De lo conocido hasta ahora, si algo revelan las filtraciones de Wikileaks sobre el servicio exterior de Estados Unidos es que, en líneas generales, su diplomacia trabaja bien y hace justo lo que se espera de ella. Ignora uno cómo será la labor de nuestros embajadores, pero parece lógico pensar que no se limitarán a ser representantes comerciales de Ferrero Rocher o asistir a bailes de salón, y si descubren que Ángela Merkel le da a la cerveza más de la cuenta o que Berlusconi reza ahora el rosario en vez de ir a fiestas con jovencitas transmitirán esa información al Gobierno por si pudiera ser de utilidad.
Como se ha puesto de manifiesto y salvo excepciones, los peor parados con la publicación de esta documentación clasificada no son los diplomáticos norteamericanos, algunos especialmente dotados para el humor o la literatura, sino sus interlocutores, cuyo comportamiento lacayo expone a las claras quién manda en el mundo y quién obedece de manera genuflexa. En el caso de España, siente uno vergüenza ajena por la conducta de determinados fiscales y algunos accesos de vómito por el comportamiento del Gobierno en el caso del asesinato de José Couso, sobre todo al recordar cómo desde la oposición pedía a Aznar que condenara los hechos e impulsara una investigación internacional sobre el ataque al hotel Palestina que acabó con su vida.
Es sonrojante confirmar que acogimos a presos de Guantánamo para caer bien a Estados Unidos, y que Obama lo sabía, aunque al menos nos diera 85.000 dólares por cabeza para los gastos, que la vida está aquí imposible. O que el Departamento de Estado tenga un manual de instrucciones para caer bien al Rey, un trabajo superfluo ya que habría bastado con invitarle a alguna cacería. Sin embargo, nada de lo anterior supone una sorpresa excesiva.

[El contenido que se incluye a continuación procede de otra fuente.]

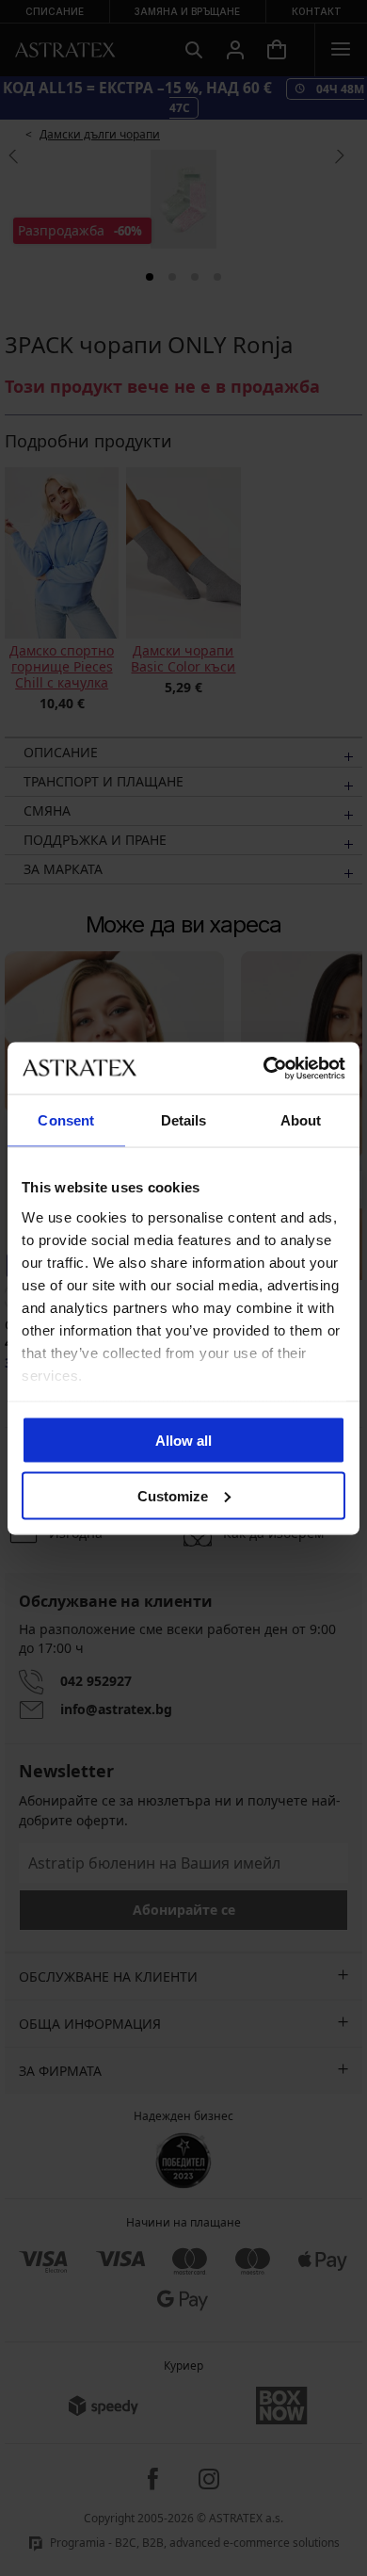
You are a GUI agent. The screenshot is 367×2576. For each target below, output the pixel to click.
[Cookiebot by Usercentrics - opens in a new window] (264, 1068)
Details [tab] (184, 1120)
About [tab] (301, 1120)
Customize (172, 1495)
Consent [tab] (66, 1120)
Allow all (183, 1441)
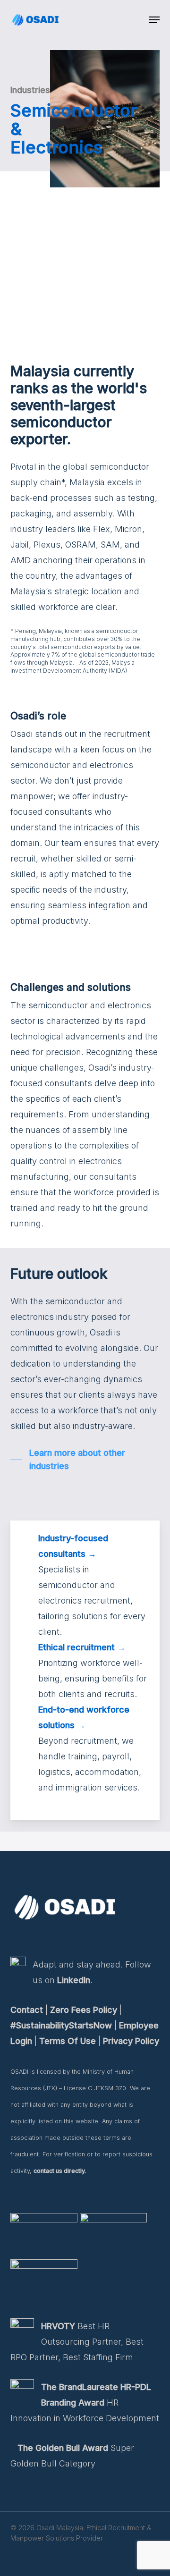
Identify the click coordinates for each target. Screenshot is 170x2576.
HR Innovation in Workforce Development (84, 2402)
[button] (154, 20)
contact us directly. (60, 2170)
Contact (26, 2010)
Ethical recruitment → (82, 1647)
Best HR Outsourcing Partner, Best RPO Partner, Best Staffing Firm (77, 2341)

Es obvio que Wikileaks y su fundador Julian Assange se ríen de la seguridad de Estados Unidos, cuyos secretos pueden ser descargados en un cd de Lady Gaga o de Camilo Sesto. Pero no sólo. Implícitamente se burlan de esos grandes medios a los que facilitan los documentos, cuyo monopolio sobre la información es historia. Las grandes exclusivas las sirve un australiano y su portal de Internet desde nadie sabe dónde. Debería ser un motivo de reflexión para los periodistas y también de preocupación.